Request | Decide whether each statement agrees with the passage on reliability below, answering yes or no and quoting the words of the passage that decide it: (a) Reliability means never failing. (b) One goal is to recover automatically with minimal human intervention. (c) The passage presents Erlang as a single visionary's breakthrough.

--- START OF Document passage ---

What “reliable” meant in practice

A key shift in thinking is that reliability isn’t the same as “never failing.” In large, long-running systems, something will fail: a process will hit unexpected input, a node will reboot, a network link will flap, or a dependency will stall.

So the goal becomes:

keep serving users even when parts misbehave
detect failures quickly
recover automatically, with minimal human intervention
isolate faults so one bug doesn’t take everything down

This is the mindset that later makes ideas like supervision trees and “let it crash” feel reasonable: you design for failure as a normal event, not an exceptional catastrophe.

Less myth, more problem-solving

It’s tempting to tell the story as a single visionary’s breakthrough. The more useful view is simpler: telecom constraints forced a different set of tradeoffs. Erlang prioritized concurrency, isolation, and recovery because those were the practical tools needed to keep services running while the world kept changing around them.

That problem-first framing is also why Erlang’s lessons still translate well today—anywhere uptime and fast recovery matter more than perfect prevention.

--- END OF Document passage ---
--- START OF Provided material ---

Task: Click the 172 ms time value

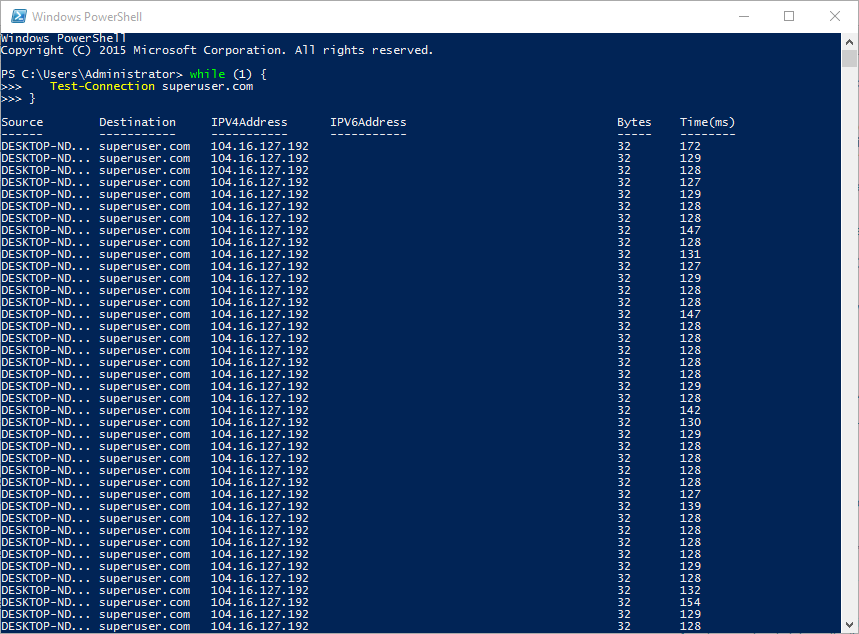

--- END OF Provided material ---

Reply to the exercise |
(a) No: "reliability isn’t the same as “never failing.”"
(b) Yes: "recover automatically, with minimal human intervention"
(c) No: "The more useful view is simpler: telecom constraints forced a different set of tradeoffs."